На миг она словно бы лишилась чувств в поцелуе, но руки князя Федора, до боли стиснувшие, прижавшие ее к себе, их жар, их страсть исторгли из ее сердца блаженный стон.
Меж телами их не осталось, куда венути даже самому малому ветерку. Одежды, чудилось, расплавились. Будь они обнаженными, это ничто не изменило бы: нельзя было оказаться ближе! Исчезла даже телесная оболочка: два сердца, исполненные любви, прильнули друг к другу.

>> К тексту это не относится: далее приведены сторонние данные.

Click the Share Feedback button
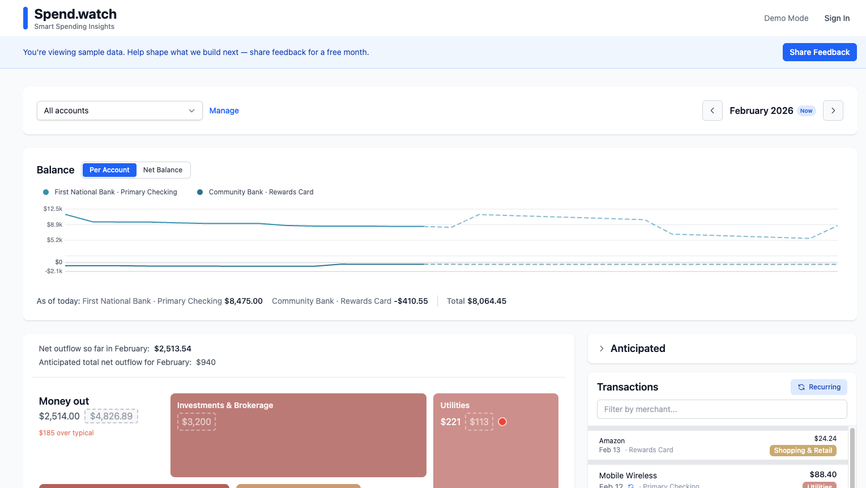The height and width of the screenshot is (488, 866). coord(819,52)
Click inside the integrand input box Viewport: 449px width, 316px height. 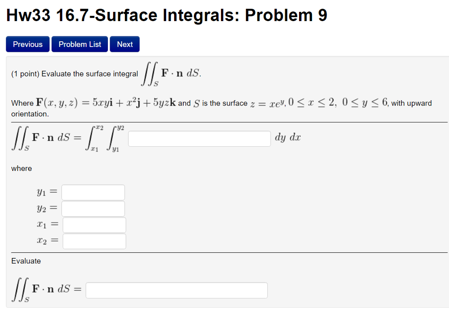tap(199, 138)
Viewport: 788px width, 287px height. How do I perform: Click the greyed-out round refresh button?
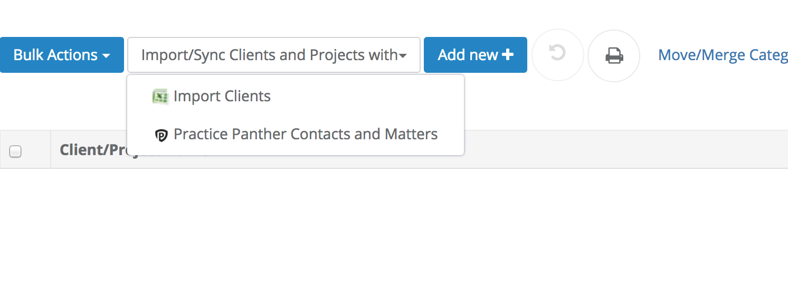click(558, 55)
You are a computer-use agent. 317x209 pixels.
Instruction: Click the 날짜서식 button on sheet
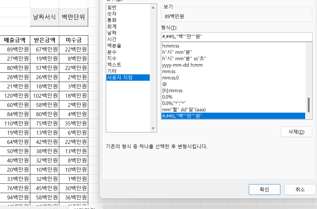[44, 17]
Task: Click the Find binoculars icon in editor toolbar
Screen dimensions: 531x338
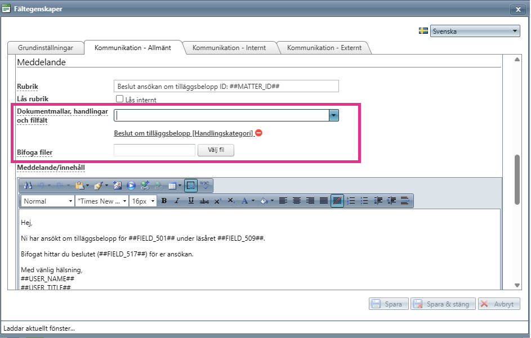Action: [28, 186]
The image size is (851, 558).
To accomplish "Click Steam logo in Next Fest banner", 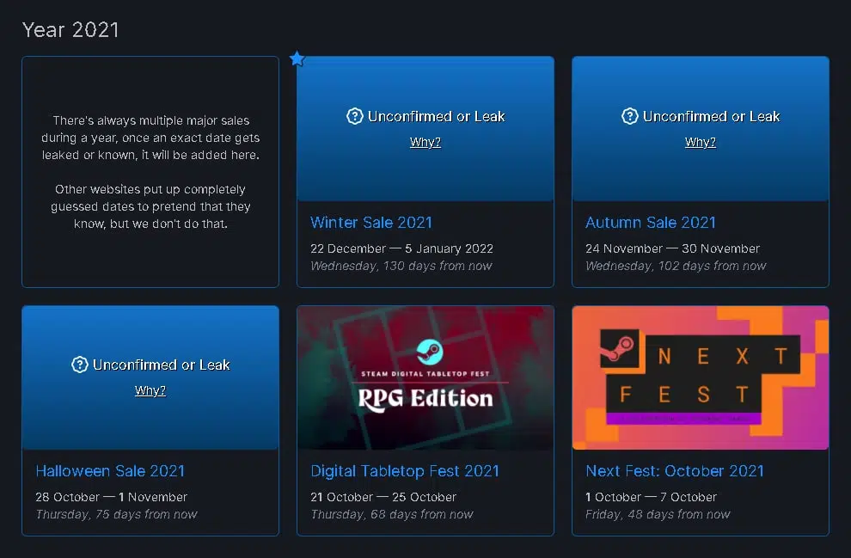I will coord(619,349).
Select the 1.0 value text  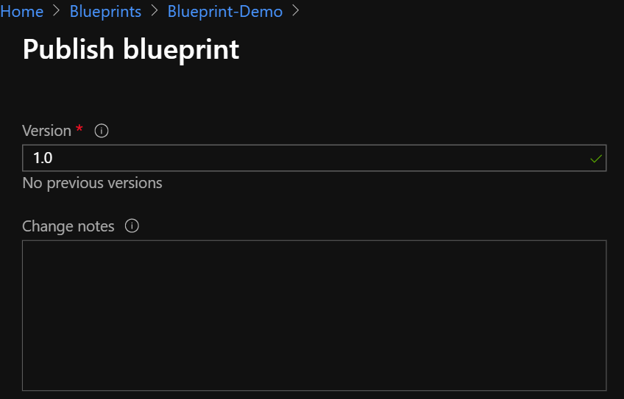click(x=43, y=159)
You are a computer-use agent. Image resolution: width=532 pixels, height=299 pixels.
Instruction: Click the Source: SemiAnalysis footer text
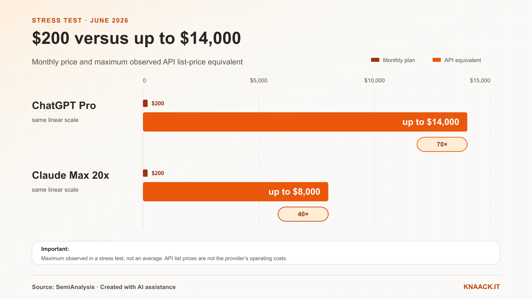point(63,287)
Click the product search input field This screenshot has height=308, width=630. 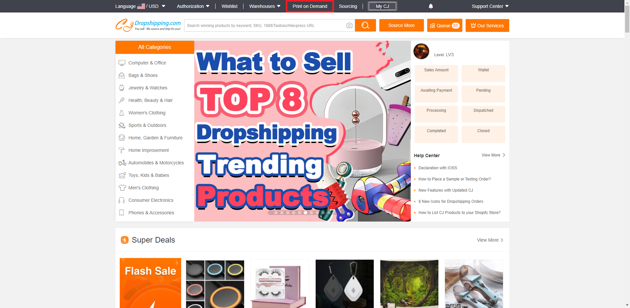tap(264, 25)
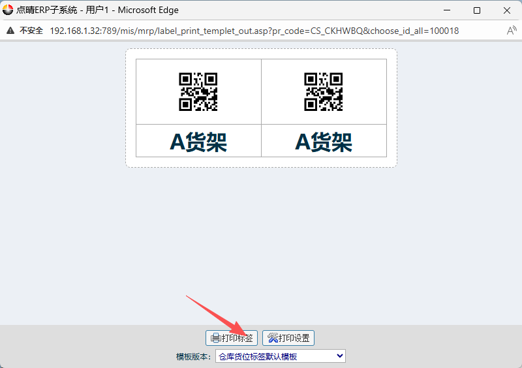Click the right QR code image
Viewport: 522px width, 368px height.
[324, 91]

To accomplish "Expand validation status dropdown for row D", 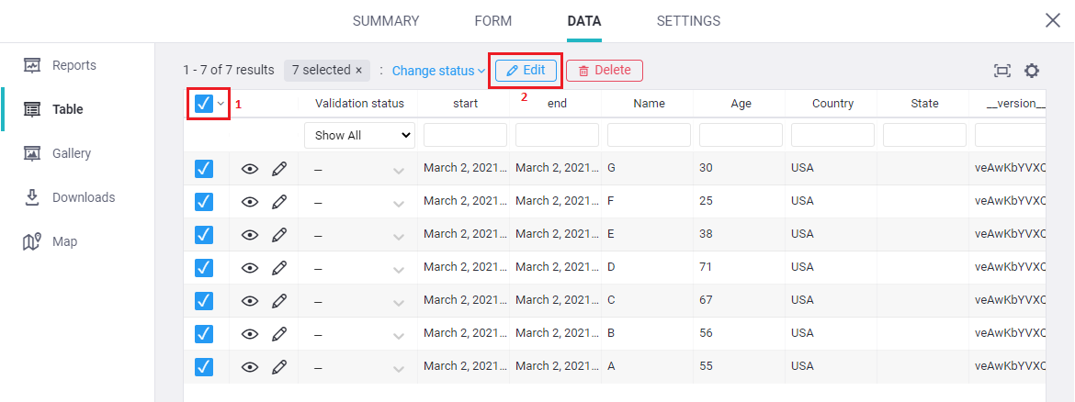I will point(398,268).

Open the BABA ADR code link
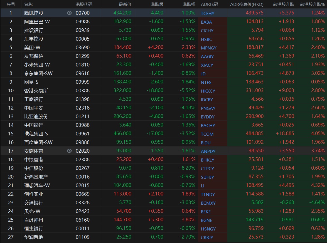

Все было понято, все забыто, все прощено. Все изжито! Ведь если двое – плоть едина и дух един, если они созданы друг для друга, то они не могут существовать врозь, в молчании и отчуждении, долее одной минуты. Для них ссора страшнее разлуки, ибо означает разлуку сердец. А сердце-то у этих двоих одно!.. И жить невозможно, дышать невозможно, пока не прильнут они, блаженные, друг к другу, растворяясь – и возрождаясь в обновленной, вечно живой своей любви.
Конечно, они не видели ничего вокруг – да свершись сейчас светопреставление, их ослепил бы только свет любимых глаз! – но и те двое других, которые были в горнице, тоже не замечали ничего вокруг себя.

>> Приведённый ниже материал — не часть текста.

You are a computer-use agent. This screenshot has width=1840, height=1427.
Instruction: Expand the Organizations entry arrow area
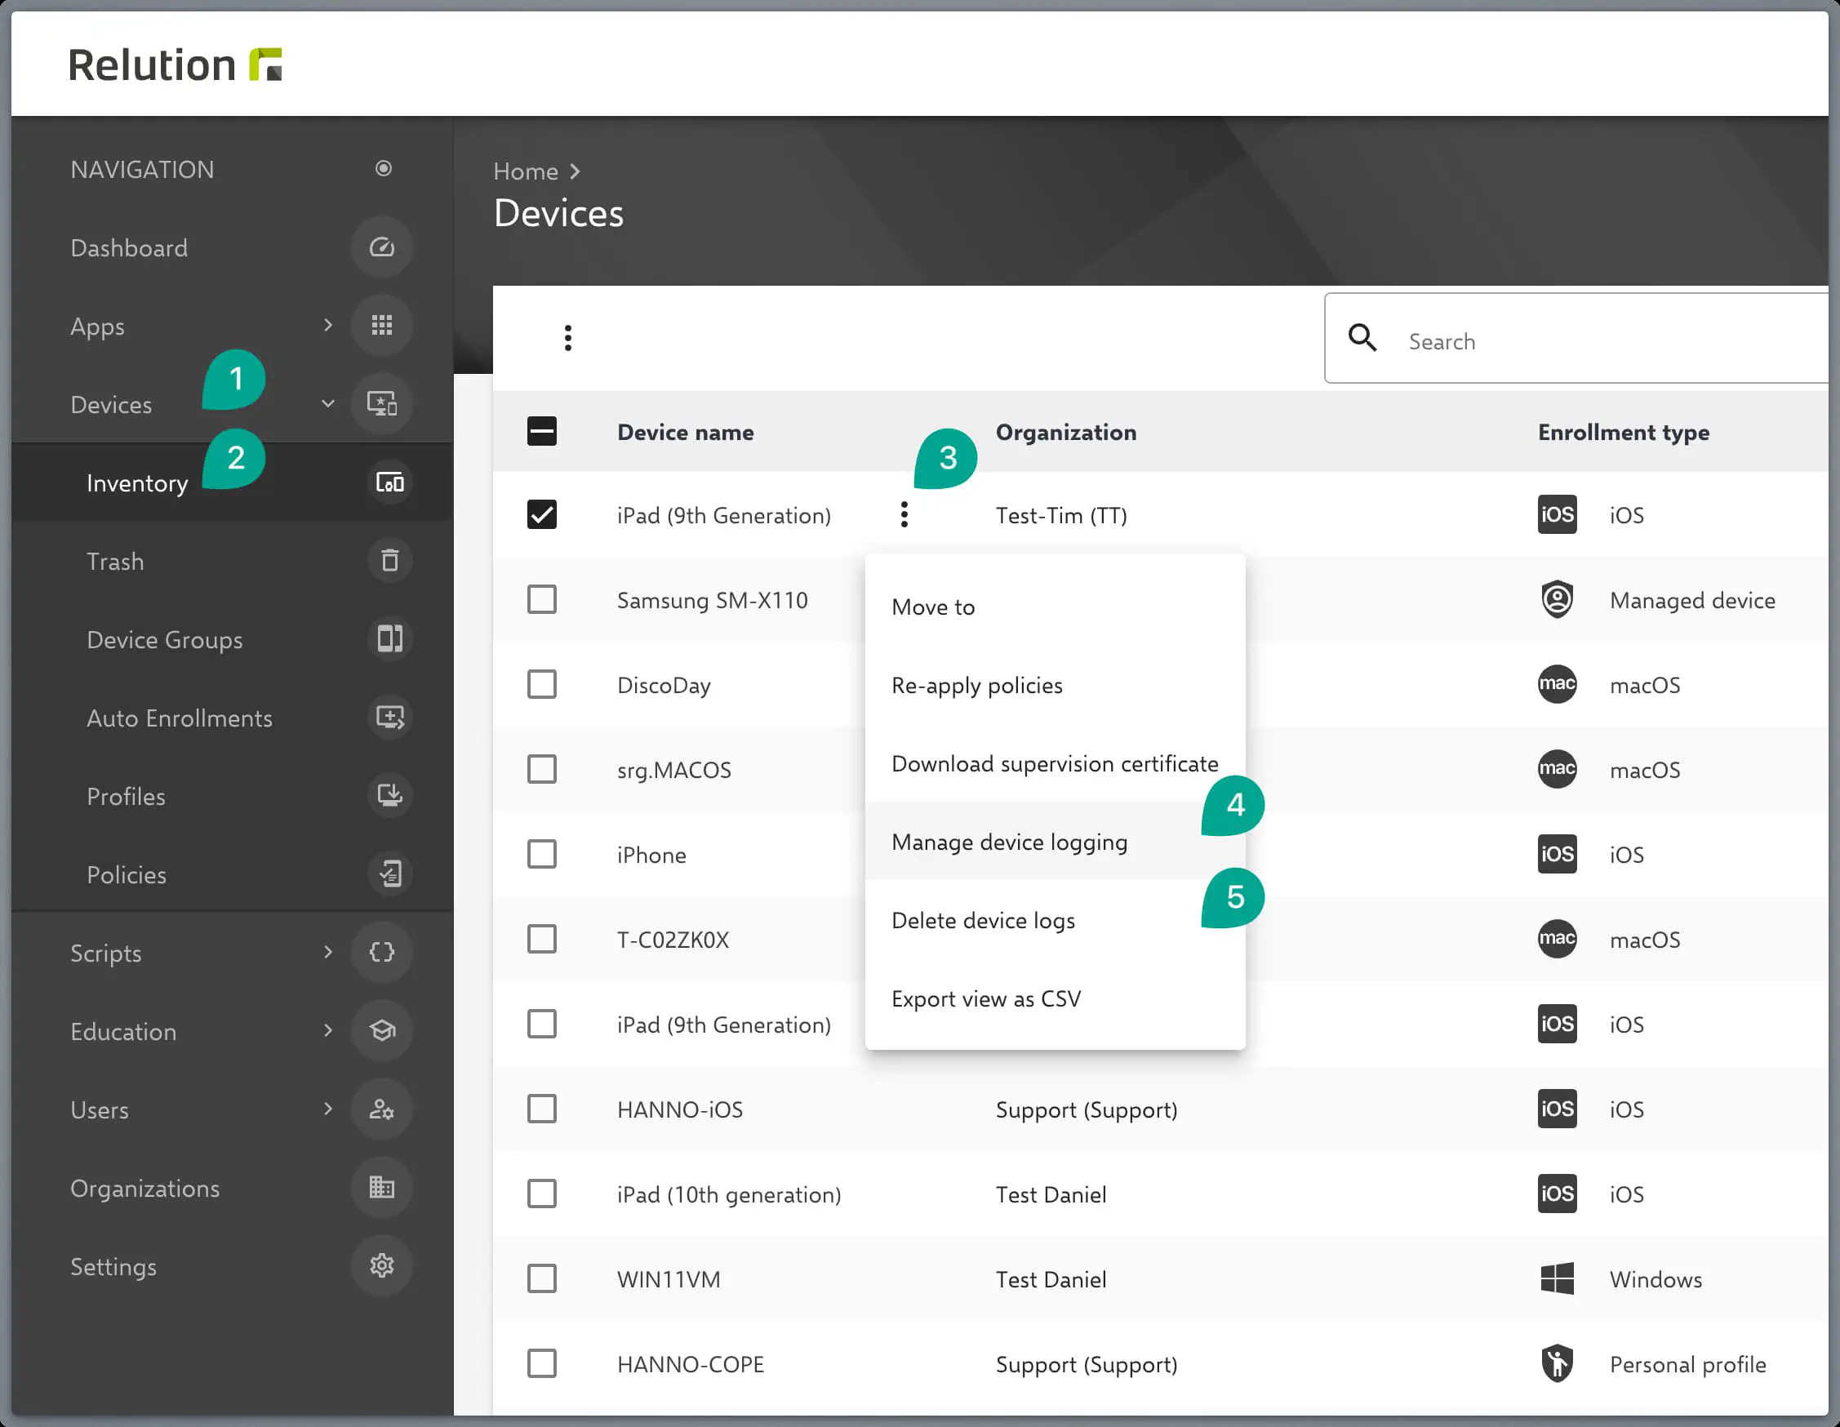(327, 1188)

Доверие, коим с первого мгновения исполнился к Сиверге Меншиков, было сродни покорности. Он стоял как завороженный, пока Сиверга легким, почти невесомым движением скользнула по его голове и пристально взглянула на седые волоски, обвившиеся вокруг ее пальцев. Меншикову показалось, будто в глазах шаманки мелькнула скорбь, но тут же она отвернулась и принялась медленно водить волосками по темной воде, бывшей почти вровень с краями кадки.

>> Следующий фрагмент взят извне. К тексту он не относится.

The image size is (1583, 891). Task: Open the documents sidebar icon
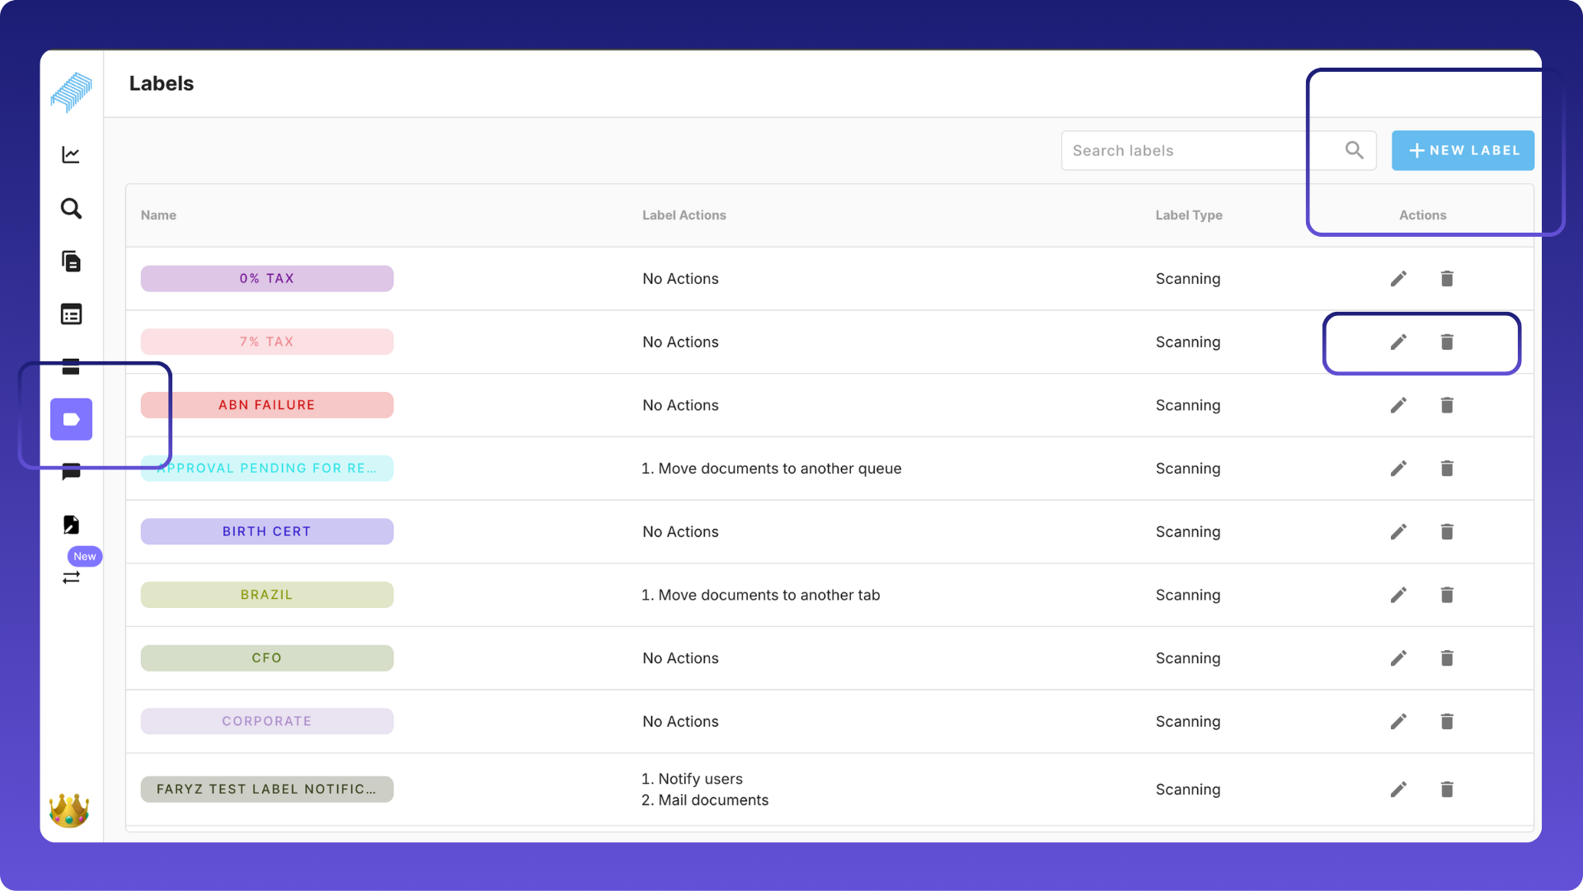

Александр Данилыч нахмурился. Он не любил ворожеек и не мог понять, почему так доверчиво подчиняется Сиверге. Даже если бы он хотел, все равно не смог бы сейчас заставить себя отвести взор от двух змеистых дорожек, пробежавших от края до края кадки. Сиверга провела волосками поперек этих дорожек – и заволновалась вся поверхность воды, зарябила, да так, что у Меншикова закружилась голова, земля пошла под ногами… Чтобы удержаться, он схватился за края кадки, невольно приблизился к ней – и сердце его замерло, когда сквозь рябь, словно далекое отражение, он увидел в глубинных струях свое собственное лицо, тронутое седой щетиною, худое, желтое… нет, восковое! Это было лицо мертвеца, и Александр Данилыч понял, что видит себя лежащим в гробу, еще прежде, чем разглядел белый платок, подвязывающий ему челюсть, и черную похоронную ленту, охватившую лоб, и тоненькую свечечку в домиком сложенных руках.
Меншиков повел оторопелым взором и увидел Сашеньку, рыдающую на груди у мрачного брата, который глядел в мертвое лицо отца со странным, враз тоскливым и в то же время мстительным выражением. Поодаль стояли Боровский, работники, жители Березова, исправники, дьяки – Меншиков тяжело вздохнул, поняв, что окончит дни свои здесь, на чужбине, – но почему-то не было возле его гроба Маши, а служил новый, незнакомый священник, не прежний березовский, и церковь… церковь была новая, полупустая, еще почти не убранная иконами, отражавшая мерцание свечей своими белыми, светлыми стенами.